# [Study questions]
a: Summarize the passage on endoscopic third ventriculostomy in three sentences.
b: Write the next part of the passage on endoscopic third ventriculostomy, starting after its final sentence.
(Beginning of Passage to read)
We were not able to complete the procedure in one patient. In this case, we could
navigate the endoscope to the floor of the third ventricle; however, defining the
landmarks was not possible. A VPS was placed in the same setting. Many endoscopists
report one or two failures in their series and some have even reported a 31% failure
rate.[[8]],[[26]]
Puncturing the third ventricular floor when it is opaque is dangerous and should not
be done. The major risk is that of basilar artery injury. In such situation, indocyanine
green (ICG) dye administered intravenously can visualize the vessels under green filter
and hence prevent injury.[[27]] We did not have such a technological support.
It is well known that the radiological improvements after ETV are less than that in
postshunt, as the fluid is maintained in the same physiological space, the ventricle
will not shrink as in a patient who has functioning shunt. Nowoslawska et al.[[28]] studied the ventricle size and head enlargement after ETV and compared these with
patients who have a shunt and concluded that patients treated with ETV have larger
ventricle and head circumference but that this is not related to their clinical improvements.
This belief is shared by many authors.[[29]],[[30]]
In our study, radiological improvement was found in 62.26% (33/53) of patients whereas
94% patients improved clinically which supports the fact ETV restores the disturbed
CSF flow to a particular set point rather than merely decreasing the size of the ventricle.
The literature describes a number of complications that were not encountered in our
series. Such complications include pituitary stalk and hypothalamic damage that usually
presents itself as diabetes insipidus.[[31]],[[32]] Cardiac arrhythmias and respiratory arrest could occur due to hypothalamic irritation
and manipulation.[[33]],[[34]] The most feared of these complications is damage to vascular structures such as
the basilar artery due to the proximity in the perforation field.[[35]],[[36]]
Basilar artery injury occurs if the fenestration in the floor of the third ventricle
is made with potassium titanyl phosphate laser [[37]] even blunt perforations made with endoscope or Fogarty balloon also have resulted
in basilar artery injury.[[38]]
To avoid basilar artery injury, microvascular Doppler probes have been used to identify
the artery;[[39]] if the floor is not transparent intravenous ICG dye, administration has been used
to visualize the basilar artery through the opaque third ventricular floor.[[27]]
There are reports of failure of ETV. It can be early or late. Early occurs within
4 weeks and late after this period. Inability to absorb CSF leads to early failure,
whereas gliosis of the stoma causes late failure. We also had two cases of ETV failure,
one belonging to each group. We managed early failure by VPS and late by a repeat
ETV as has been recommended.[[18]]
In general, the rate of complications for neuroendoscopic interventions, particularly
ETV, is reported to be between 6% and 20%.[[18]],[[29]],[[34]],[[40]]
Our morbidity rate remained low at 13% (7/53) and we had no mortality. The complications
encountered in our experience were the emergence of postoperative CSF leak in three
patients, seizure in one patient, and ETV failure in two patients, which are all in
concordance with many recently published studies.[[41]],[[42]],[[43]]
Conclusion
ETV, when performed correctly by an experienced surgeon, is a safe, simple, and effective
treatment and a logical alternative to VPS for patients of noncommunicating hydrocephalus.
(End of Passage to read)
(Beginning of Record excerpts)
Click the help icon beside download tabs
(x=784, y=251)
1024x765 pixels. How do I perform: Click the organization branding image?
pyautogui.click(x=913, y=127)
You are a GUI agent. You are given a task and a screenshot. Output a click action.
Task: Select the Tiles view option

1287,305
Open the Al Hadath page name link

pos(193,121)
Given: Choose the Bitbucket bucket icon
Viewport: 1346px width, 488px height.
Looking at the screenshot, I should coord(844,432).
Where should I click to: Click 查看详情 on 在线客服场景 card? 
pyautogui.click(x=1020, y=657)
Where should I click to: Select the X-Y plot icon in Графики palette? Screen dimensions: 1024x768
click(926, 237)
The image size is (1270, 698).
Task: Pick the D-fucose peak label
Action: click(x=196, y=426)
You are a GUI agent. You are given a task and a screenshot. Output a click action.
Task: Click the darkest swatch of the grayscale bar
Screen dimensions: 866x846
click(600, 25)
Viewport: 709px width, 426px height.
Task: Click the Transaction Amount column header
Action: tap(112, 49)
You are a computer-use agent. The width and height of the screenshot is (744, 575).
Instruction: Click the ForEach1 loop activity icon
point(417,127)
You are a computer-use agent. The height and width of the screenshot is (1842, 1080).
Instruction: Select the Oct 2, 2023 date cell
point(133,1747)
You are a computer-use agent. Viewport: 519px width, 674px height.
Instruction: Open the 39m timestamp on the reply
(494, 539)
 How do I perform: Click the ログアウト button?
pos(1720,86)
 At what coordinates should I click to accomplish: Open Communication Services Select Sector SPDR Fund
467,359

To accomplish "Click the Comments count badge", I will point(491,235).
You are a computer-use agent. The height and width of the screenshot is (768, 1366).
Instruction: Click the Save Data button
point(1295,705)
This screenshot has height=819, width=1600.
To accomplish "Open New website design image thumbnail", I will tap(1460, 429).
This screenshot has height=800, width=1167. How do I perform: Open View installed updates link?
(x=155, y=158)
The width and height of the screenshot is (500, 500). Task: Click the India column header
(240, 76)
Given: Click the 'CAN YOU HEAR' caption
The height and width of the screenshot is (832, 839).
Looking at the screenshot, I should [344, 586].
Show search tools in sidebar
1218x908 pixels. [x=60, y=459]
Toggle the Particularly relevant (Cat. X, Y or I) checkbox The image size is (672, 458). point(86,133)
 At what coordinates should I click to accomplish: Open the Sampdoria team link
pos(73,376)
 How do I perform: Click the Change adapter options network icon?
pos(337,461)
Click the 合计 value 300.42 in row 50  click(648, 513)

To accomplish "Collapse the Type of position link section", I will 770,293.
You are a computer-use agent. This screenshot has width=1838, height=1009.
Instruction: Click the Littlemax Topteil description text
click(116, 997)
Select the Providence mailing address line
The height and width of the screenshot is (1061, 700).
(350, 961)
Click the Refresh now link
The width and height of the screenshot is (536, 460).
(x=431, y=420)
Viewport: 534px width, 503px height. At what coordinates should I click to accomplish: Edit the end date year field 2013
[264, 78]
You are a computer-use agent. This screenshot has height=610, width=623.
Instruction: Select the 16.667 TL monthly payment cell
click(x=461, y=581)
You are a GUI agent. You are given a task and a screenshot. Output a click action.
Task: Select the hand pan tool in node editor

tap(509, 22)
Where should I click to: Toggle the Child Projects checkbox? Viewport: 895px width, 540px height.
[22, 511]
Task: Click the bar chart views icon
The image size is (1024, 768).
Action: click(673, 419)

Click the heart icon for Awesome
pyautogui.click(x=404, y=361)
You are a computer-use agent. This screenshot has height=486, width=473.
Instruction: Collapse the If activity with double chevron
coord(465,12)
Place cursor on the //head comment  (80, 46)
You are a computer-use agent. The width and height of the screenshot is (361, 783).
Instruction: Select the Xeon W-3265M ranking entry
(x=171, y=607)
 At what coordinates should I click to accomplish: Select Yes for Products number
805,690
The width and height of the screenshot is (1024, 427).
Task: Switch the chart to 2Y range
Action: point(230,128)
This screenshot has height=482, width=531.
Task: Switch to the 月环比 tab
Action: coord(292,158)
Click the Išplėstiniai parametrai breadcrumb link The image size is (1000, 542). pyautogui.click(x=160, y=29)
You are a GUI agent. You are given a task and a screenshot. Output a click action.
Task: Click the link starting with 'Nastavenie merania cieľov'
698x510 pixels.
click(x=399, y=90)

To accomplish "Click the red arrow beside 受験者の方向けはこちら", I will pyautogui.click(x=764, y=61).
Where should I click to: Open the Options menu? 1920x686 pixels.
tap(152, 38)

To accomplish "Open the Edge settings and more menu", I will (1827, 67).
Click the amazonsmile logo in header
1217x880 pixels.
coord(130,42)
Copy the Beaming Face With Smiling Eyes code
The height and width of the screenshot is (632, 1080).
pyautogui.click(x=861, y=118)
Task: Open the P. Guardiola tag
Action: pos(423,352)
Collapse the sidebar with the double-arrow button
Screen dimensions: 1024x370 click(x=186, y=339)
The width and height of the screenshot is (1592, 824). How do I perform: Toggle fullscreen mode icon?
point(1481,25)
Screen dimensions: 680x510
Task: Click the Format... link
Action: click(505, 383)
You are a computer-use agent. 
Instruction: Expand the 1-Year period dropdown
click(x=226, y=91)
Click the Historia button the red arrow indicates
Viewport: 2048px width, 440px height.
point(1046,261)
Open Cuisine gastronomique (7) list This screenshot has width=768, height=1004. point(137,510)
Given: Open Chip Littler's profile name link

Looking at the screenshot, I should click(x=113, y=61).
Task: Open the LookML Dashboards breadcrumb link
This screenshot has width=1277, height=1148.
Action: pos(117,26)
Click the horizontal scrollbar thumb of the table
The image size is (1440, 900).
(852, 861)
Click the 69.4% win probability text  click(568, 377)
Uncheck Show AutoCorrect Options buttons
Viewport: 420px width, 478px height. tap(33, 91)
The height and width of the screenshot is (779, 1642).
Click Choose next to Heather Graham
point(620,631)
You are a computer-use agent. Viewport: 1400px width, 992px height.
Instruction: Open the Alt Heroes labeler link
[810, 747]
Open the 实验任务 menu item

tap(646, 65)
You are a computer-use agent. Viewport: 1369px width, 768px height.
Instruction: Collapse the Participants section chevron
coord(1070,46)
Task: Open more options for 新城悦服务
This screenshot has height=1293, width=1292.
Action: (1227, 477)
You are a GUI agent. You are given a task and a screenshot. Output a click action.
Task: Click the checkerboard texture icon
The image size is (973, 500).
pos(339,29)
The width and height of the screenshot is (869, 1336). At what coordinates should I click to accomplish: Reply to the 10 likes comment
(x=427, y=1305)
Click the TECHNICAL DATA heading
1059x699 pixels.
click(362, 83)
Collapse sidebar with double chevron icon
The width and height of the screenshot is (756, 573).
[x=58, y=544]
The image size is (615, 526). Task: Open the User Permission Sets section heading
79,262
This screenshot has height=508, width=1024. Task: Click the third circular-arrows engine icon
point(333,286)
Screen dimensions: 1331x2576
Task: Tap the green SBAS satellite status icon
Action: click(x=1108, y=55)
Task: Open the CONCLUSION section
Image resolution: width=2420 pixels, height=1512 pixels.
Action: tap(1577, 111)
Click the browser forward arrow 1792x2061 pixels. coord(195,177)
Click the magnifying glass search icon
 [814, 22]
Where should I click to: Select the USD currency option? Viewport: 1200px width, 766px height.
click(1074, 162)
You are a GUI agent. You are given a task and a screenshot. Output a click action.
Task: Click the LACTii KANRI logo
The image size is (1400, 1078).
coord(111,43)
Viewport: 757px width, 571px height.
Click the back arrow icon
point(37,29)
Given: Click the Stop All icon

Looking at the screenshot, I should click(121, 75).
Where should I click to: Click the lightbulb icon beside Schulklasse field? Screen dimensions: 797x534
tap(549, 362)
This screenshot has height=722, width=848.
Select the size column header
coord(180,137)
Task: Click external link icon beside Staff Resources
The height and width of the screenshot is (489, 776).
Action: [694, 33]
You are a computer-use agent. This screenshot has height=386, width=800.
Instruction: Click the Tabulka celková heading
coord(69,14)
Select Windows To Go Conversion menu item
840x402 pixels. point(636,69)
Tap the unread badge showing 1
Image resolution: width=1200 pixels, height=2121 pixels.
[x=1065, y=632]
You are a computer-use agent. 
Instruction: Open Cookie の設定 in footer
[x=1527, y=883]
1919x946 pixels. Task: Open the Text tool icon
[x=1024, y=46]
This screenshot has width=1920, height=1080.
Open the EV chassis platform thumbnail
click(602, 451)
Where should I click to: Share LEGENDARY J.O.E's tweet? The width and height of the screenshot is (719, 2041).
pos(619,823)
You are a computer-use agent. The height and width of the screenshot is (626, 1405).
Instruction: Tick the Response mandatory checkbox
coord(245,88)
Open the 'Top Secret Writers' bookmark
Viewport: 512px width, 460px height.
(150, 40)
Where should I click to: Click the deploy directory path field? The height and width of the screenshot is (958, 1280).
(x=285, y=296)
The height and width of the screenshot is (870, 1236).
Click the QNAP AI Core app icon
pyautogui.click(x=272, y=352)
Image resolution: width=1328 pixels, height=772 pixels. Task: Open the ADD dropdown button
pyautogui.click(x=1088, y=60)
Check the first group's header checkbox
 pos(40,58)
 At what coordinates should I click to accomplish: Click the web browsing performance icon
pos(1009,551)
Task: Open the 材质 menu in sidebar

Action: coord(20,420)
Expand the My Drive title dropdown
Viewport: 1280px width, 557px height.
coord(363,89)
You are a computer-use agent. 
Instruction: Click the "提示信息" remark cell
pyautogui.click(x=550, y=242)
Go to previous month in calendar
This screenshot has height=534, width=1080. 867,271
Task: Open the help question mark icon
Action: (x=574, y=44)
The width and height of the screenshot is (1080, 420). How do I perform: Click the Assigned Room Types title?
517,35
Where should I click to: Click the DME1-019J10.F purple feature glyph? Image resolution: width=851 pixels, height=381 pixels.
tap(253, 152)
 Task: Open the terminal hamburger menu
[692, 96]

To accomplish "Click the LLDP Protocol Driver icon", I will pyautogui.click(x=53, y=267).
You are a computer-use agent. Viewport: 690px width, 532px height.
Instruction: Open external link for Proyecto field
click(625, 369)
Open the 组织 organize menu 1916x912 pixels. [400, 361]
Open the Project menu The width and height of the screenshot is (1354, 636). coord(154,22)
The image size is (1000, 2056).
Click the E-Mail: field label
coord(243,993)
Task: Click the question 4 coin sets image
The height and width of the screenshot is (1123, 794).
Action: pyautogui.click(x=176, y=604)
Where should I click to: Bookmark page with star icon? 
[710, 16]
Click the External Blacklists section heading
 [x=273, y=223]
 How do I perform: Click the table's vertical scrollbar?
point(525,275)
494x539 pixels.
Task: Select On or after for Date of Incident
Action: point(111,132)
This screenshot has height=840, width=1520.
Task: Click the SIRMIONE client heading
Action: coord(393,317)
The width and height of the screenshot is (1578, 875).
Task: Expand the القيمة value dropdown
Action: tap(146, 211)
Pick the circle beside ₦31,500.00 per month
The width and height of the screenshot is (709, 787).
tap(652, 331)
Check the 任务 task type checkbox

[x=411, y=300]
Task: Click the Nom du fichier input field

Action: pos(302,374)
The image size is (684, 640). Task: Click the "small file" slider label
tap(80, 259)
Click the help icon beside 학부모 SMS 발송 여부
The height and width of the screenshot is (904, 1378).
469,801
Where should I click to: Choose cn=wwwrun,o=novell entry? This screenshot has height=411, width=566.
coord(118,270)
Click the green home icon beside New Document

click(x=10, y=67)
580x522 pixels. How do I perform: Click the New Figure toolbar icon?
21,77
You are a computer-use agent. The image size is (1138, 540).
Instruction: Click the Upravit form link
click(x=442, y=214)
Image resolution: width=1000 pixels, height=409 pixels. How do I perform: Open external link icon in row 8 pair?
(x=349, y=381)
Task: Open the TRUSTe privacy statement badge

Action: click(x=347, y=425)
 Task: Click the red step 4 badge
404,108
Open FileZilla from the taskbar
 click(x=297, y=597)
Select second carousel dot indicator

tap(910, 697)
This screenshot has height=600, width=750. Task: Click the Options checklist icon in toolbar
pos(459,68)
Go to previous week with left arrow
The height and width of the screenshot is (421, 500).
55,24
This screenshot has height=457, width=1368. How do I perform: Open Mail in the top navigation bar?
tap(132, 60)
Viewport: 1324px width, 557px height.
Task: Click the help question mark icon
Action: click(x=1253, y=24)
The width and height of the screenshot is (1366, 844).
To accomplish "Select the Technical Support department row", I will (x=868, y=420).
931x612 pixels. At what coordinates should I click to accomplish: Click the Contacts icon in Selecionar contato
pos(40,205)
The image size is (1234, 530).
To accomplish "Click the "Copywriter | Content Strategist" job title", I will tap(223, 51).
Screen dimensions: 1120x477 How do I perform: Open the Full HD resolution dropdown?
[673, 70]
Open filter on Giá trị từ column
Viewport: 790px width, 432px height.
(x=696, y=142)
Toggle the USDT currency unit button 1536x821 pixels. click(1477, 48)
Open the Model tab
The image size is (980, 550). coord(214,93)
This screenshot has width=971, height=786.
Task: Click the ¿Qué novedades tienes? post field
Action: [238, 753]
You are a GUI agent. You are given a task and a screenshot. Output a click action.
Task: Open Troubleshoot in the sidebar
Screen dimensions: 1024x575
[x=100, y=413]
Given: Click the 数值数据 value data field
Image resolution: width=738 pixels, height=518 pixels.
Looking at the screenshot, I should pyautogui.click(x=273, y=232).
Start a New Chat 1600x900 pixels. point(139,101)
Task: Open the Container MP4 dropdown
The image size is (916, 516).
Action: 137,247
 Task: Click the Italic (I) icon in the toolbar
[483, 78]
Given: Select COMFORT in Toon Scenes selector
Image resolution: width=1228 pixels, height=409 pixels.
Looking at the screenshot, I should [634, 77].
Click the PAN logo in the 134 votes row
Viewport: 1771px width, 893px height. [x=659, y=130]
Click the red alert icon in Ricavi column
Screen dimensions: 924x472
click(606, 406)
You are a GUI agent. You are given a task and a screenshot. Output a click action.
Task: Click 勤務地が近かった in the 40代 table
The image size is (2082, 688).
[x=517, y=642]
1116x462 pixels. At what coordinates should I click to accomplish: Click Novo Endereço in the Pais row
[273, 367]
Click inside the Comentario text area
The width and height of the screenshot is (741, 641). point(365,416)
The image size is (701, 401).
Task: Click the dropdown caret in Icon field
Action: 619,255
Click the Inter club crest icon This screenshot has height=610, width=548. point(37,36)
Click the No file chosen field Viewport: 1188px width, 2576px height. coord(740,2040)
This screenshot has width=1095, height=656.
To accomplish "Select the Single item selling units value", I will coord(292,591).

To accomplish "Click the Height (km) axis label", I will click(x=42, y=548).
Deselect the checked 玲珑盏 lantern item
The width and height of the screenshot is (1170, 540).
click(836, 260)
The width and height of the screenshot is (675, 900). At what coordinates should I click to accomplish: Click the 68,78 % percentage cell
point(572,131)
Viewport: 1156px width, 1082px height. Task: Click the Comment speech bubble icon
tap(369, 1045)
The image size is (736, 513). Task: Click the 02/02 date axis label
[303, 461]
(End of Record excerpts)
# [Responses per task]
a: The authors report one procedure they could not complete, radiological improvement in 62.26% of patients against clinical improvement in 94%, and a morbidity rate of 13% with no mortality. The passage reviews complications described in the literature, the most feared being basilar artery injury, along with ways to avoid it such as microvascular Doppler probes and intravenous ICG dye. It concludes that ETV, when performed correctly by an experienced surgeon, is a safe, simple, and effective treatment and a logical alternative to VPS for noncommunicating hydrocephalus.

b:
Radiological improvements after ETV are less than that in postshunt, as the fluid
is maintained in the same physiological space, the ventricle will not shrink as in
a patient who has functioning shunt. The primary result of ETV procedures performed
for patients who present with shunt malfunction is encouraging, thus allowing for
more shunt-free patients. In general, the rate of complications and failure rates
for ETV is reported to be low. Each ingredient of technological advancement in the
form of microvascular Doppler or ICG dye can enhance the safety of ETV in children.
Neurosurgeons should be encouraged to do more of endoscopic CSF diversion procedures
in children as the results are encouraging.